Ultrasensitive and selective impedance paper-based analytical device through Dual-C imprinted sensor for determination of carcinoembryonic antigen and C-reactive protein

Abstract

Carcinoembryonic antigen (CEA) and C-reactive protein (CRP) are biomacromolecules known as cancer and inflammatory markers. Thus, they play a crucial role in early cancer diagnosis, post-treatment recurrence detection, and tumor risk assessment. This paper describes the development of an ultrasensitive and selective imprinted paper-based analytical device (PAD) as impedance sensor for determination of CEA and CRP in serum samples for point-of-care testing (POCT). They combine a core comprising of silica nanospheres decorated with silver nanoparticles (SiO2@AgNPs) coated with molecularly imprinted polymers (MIPs) for CEA and CRP as shells.
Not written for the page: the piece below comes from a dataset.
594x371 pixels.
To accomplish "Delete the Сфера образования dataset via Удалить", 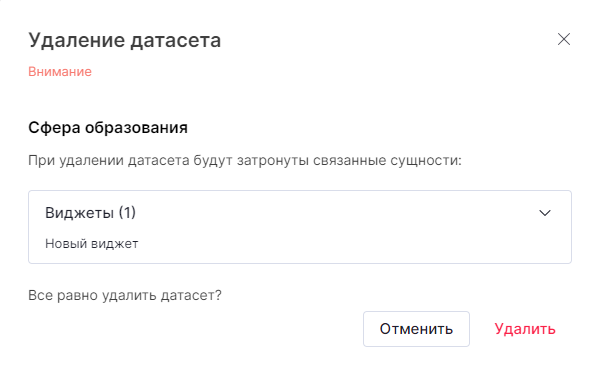I will click(525, 329).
CEA-MIP and CRP-MIP were successful coated on the core via self-assembly of N-acetyl-L-cysteine (NAC) followed by building up recognition sites in iminodiacetic acid/ethylene glycol dimethacrylate (IDA/EGDMA) polymer. We constructed a selective and compact imprinted PAD based on a SiO2@AgNPs@MIP-CEA- and SiO2@AgNPs@MIP-CRP-modified graphene electrode, a so-called Dual-C sensor. The resulting twin voltammetric cells to detect CEA and CRP use foldable hydrophobic back-up sheets acting as reservoirs. The advantages of this approach include straightforward manufacturing with highly reproducibility, quick assembly, and good physical durability. The Dual-C sensor revealed excellent linear dynamic ranges of 0.0001 to 10 ng mL-1 for both CEA and CRP, which covers on the concentration ranges of clinical interest for both analytes. Furthermore, the system shows high accuracy and precision, with no evidence of interference from serum samples.